* _Aim of the task_: Take the entries below and print, exactly, the stretch from the line containing "Image resolution: width=1512" through the line containing "has height=892, width=1372.", both included.

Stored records
* * * * *

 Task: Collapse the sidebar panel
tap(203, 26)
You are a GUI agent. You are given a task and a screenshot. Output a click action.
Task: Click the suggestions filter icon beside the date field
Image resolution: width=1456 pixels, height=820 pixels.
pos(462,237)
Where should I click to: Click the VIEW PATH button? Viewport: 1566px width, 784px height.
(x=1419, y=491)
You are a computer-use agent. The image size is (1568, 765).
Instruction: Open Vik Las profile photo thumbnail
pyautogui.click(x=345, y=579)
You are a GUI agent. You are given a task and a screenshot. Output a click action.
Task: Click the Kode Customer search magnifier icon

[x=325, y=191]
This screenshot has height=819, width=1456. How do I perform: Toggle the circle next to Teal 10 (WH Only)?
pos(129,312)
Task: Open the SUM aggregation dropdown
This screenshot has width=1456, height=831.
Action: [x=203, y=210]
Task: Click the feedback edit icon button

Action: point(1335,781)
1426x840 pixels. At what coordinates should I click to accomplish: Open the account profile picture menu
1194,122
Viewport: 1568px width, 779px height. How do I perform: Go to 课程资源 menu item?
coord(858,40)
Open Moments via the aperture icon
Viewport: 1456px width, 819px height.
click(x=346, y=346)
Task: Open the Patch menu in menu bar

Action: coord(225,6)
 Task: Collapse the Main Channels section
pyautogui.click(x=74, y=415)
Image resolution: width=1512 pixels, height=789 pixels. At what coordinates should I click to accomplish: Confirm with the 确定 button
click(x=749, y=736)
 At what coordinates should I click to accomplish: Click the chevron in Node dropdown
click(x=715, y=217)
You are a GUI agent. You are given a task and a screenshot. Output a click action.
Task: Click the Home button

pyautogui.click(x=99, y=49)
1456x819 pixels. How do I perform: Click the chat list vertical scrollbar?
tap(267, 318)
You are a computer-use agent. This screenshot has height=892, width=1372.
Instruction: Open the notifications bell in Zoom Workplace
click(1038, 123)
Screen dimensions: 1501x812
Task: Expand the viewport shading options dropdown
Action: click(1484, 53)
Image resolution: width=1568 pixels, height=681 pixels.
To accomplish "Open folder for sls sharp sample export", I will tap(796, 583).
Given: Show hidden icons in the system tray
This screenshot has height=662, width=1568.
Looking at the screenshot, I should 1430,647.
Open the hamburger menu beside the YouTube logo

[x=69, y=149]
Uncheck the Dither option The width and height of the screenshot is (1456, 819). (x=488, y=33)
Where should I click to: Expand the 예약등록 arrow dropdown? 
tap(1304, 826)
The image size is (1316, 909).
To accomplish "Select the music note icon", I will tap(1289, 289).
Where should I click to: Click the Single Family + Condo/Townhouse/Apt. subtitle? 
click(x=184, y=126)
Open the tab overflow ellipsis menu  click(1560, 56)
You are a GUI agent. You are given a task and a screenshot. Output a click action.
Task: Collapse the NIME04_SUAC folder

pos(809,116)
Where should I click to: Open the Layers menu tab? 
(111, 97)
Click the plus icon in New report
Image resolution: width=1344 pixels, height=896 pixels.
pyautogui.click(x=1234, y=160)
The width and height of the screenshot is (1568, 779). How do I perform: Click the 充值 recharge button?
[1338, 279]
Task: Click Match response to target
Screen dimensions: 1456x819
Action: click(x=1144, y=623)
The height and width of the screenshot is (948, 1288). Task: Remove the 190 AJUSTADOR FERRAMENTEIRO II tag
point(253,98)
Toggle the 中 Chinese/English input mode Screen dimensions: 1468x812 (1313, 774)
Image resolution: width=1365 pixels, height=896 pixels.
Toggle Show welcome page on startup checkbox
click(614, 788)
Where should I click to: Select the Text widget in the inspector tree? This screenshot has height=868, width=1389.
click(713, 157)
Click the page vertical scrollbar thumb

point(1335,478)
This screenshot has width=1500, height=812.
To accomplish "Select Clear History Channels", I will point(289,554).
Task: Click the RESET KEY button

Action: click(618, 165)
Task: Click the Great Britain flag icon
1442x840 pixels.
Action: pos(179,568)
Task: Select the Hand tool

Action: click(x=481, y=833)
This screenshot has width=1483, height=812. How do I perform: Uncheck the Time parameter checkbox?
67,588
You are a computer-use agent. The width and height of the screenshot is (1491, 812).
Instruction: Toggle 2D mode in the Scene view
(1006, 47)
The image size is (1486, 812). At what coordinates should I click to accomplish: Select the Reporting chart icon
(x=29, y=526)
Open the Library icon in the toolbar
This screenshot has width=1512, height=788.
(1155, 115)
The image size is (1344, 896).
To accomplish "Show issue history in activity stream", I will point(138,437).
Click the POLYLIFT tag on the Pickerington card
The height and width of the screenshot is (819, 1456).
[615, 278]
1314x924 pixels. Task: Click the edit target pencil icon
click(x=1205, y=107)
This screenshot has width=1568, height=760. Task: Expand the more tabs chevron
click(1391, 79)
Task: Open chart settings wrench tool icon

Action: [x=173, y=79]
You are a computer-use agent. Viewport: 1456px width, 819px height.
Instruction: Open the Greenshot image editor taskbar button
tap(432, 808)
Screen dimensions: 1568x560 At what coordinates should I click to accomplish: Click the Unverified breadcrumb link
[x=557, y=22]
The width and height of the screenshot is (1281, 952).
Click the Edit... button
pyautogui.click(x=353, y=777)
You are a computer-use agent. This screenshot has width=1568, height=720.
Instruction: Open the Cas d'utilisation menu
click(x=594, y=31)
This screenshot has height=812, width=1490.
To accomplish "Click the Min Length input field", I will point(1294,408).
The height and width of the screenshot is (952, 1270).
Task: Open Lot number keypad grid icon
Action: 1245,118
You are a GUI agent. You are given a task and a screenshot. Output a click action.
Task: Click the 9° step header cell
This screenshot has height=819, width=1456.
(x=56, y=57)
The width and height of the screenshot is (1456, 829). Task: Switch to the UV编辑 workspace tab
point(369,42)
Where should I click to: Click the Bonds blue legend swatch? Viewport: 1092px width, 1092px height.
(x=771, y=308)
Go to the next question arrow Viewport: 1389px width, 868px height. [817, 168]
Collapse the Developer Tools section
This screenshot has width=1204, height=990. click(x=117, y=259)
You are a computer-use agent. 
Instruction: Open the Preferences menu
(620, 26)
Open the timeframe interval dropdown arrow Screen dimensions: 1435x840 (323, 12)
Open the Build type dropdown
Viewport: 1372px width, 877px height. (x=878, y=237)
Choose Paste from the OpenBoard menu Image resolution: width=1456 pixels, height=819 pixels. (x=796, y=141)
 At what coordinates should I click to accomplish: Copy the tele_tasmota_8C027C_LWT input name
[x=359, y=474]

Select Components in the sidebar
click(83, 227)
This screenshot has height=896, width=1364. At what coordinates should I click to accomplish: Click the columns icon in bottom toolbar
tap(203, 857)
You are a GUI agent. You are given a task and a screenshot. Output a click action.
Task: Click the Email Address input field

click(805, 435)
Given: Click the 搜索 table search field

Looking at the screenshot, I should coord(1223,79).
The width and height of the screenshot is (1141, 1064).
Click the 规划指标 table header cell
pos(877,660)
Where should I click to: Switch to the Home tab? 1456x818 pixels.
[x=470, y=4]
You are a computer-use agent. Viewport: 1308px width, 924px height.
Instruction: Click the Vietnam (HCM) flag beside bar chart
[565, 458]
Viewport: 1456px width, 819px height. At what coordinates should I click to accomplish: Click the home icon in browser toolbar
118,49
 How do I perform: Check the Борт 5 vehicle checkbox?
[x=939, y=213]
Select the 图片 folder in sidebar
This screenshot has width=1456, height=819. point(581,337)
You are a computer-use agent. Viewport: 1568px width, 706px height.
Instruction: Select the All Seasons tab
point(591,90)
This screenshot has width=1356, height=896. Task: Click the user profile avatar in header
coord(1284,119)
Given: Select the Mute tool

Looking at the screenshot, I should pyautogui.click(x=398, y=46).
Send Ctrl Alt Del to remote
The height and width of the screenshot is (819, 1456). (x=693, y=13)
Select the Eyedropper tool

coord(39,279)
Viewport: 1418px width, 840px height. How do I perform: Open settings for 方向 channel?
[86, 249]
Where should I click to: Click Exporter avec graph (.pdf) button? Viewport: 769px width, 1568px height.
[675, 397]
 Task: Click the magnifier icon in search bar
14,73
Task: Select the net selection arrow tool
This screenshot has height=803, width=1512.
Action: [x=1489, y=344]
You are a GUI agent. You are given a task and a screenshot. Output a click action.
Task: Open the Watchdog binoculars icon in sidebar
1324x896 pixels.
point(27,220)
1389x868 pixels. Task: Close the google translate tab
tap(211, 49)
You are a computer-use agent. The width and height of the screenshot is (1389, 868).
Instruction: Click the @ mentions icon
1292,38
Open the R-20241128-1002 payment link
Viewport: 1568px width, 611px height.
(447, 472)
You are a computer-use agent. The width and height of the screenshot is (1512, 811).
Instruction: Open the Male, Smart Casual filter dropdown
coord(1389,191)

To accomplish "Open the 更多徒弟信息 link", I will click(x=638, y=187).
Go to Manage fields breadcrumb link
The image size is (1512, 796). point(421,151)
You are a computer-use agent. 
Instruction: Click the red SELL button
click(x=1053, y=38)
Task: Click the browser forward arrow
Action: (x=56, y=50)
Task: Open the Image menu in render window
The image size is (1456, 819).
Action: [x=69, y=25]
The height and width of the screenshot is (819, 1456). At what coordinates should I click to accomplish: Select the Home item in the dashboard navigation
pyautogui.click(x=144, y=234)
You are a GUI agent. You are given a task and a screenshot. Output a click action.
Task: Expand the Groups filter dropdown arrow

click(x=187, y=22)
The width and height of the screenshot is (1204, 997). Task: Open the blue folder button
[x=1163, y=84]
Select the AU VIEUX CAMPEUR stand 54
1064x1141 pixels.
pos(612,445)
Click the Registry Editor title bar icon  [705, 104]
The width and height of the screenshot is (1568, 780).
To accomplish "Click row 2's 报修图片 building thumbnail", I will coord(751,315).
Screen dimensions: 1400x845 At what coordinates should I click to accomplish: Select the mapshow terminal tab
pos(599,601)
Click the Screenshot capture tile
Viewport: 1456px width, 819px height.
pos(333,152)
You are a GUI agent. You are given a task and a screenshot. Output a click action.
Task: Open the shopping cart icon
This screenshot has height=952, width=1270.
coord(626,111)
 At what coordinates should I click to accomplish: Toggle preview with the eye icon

* * * * *

* _Task response_:
Image resolution: width=1512 pixels, height=789 pixels. At what coordinates should I click to accomplish: Confirm with the 确定 button
click(x=749, y=736)
 At what coordinates should I click to accomplish: Click the chevron in Node dropdown
click(x=715, y=217)
You are a GUI agent. You are given a task and a screenshot. Output a click action.
Task: Click the Home button

pyautogui.click(x=99, y=49)
1456x819 pixels. How do I perform: Click the chat list vertical scrollbar?
tap(267, 318)
You are a computer-use agent. This screenshot has height=892, width=1372.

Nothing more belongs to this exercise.